───── SUPPLIED MATERIAL
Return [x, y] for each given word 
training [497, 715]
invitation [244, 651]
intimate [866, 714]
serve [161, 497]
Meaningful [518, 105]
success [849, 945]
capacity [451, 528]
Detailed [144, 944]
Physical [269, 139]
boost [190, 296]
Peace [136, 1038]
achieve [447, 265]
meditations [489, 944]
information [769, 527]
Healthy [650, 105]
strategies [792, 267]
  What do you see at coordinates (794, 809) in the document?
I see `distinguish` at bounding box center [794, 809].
──────────
■ AIM OF THE EXERCISE ■
Quote all of the material above word for word, line by line.

■ FINAL RESULT ■
Return [x, y] for each given word 
training [497, 715]
invitation [244, 651]
intimate [866, 714]
serve [161, 497]
Meaningful [518, 105]
success [849, 945]
capacity [451, 528]
Detailed [144, 944]
Physical [269, 139]
boost [190, 296]
Peace [136, 1038]
achieve [447, 265]
meditations [489, 944]
information [769, 527]
Healthy [650, 105]
strategies [792, 267]
  What do you see at coordinates (794, 809) in the document?
I see `distinguish` at bounding box center [794, 809].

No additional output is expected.